Genre: Horror Romance
Year Release: January 2021
Buy Links: NYX Publishing
Read an ARC courtesy of the author
Content warning: emotional and domestic abuse, blood, violence, mental illness, gaslighting
If you’ve ever been interested in reading a story of Dracula told from the perspective of one of his brides, look no further. Told from Constanta’s POV, we experience her tumultuous relationship with the ubervamp and her relationship with her fellow spouses, spanning literal centuries. It’s romantic, but it also heart-wrenching with all the gothic delights one expects from a vampire story.
Author S.T. Gibson will also be my first author interview of the year so look out for that.

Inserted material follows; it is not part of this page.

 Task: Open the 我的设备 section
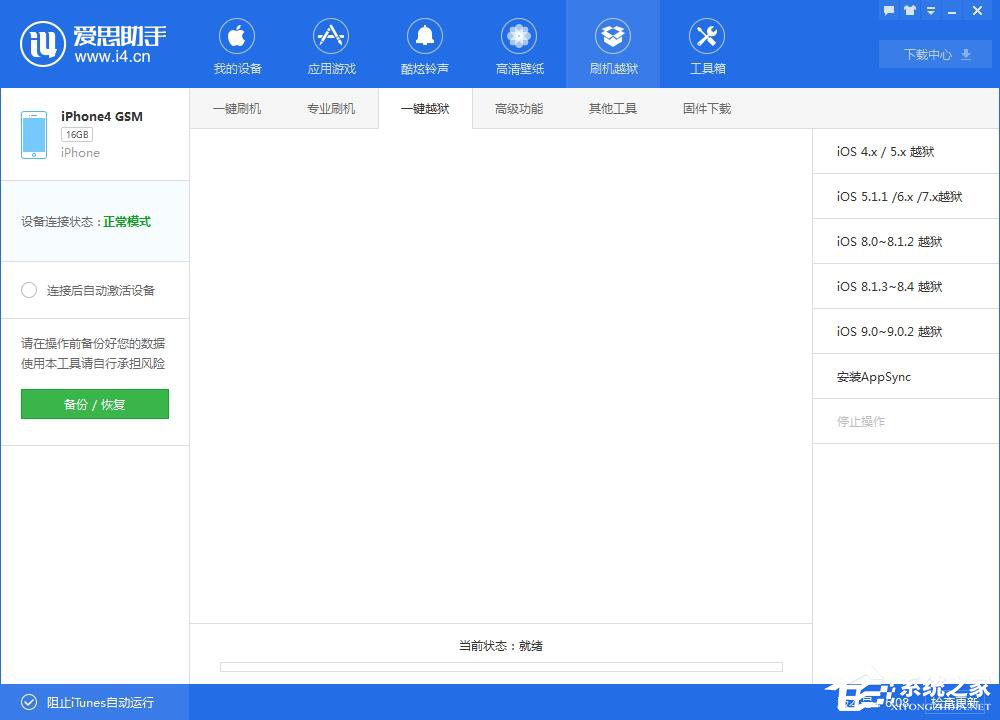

The epistolary second person really worked for me. The book reads a bit more of a confessional with bits of reflection woven in, a delight for anyone looking to read works which function similar to Carmen Maria Machado’s In the Dream House. Except this is undeniably also a vampire story. There’s blood and violence, quandaries about what life is when you’re already dead. There is so much ground covered over not very many pages.
Something I’ve latched onto is Gibson’s use of names as a literary device. The book starts off with Constanta’s transition to vampirism, and we don’t get her name, but the name her husband gives her as a vampire. Not revealing it was such an interesting way to set the tone. It introduced a domestic horror that pales in comparison to the blood showers sprinkled throughout. We also never get the name of her beloved, which works so well to depersonalize the monster (though because of tropes and context, it’s pretty easy to tell who it is)
Riveting and emotional, an excellent entry into vampire canon.